FastCGI Rapid Failure Protection

FastCGI Rapid Failure Protection

There are a lot of similarities between FastCGI's Rapid Failure Protection feature and w3svc/WAS', read here for more information.

FastCGIs performance (vs CGI) is derived from amortizing process creation and startup costs across multiple requests. When a process exits unexpectedly during a FastCGI request, FastCGI needs to spawn another one (expensive). When a process AVs (Access Violation), Windows Error Reporting generates a summary log of the issue (expensive).

It is not uncommon for a request that fails once to fail every time. If every time a request is made the expensive process creation, process startup and Windows Error Reporting must run, then the failing request is consuming relatively massive amounts of machine resources. (vs a successful request). Meaning most of the machine's resources are going towards doing something that will have no value.

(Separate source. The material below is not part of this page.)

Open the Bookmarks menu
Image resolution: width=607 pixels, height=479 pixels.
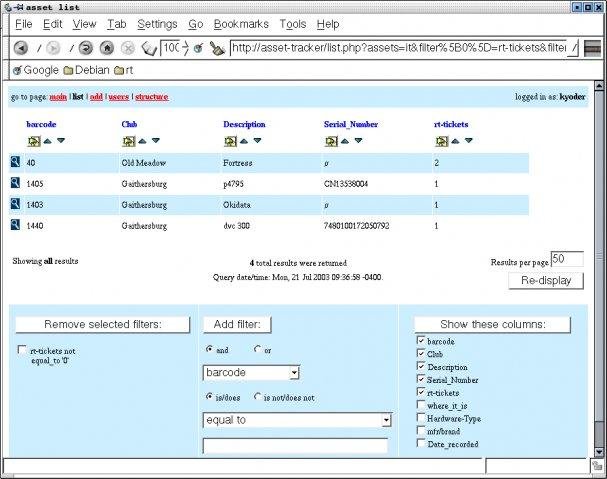(x=240, y=24)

FastCGI remembers whenever a process exits unexpectedly or misbehaves. If too many of these events occur in too short a period Rapid Failure Protection is enabled. When enabled, all requests to the fastCgi/application will result in HTTP 500s, with the error message: "The FastCGI process has failed frequently recently. Try the request again in a while". After a short period (less than 1 minute), Rapid Failure Protection will be disabled and process creation will start again. If failures start to happen again, then Rapid Failure Protection kicks in again.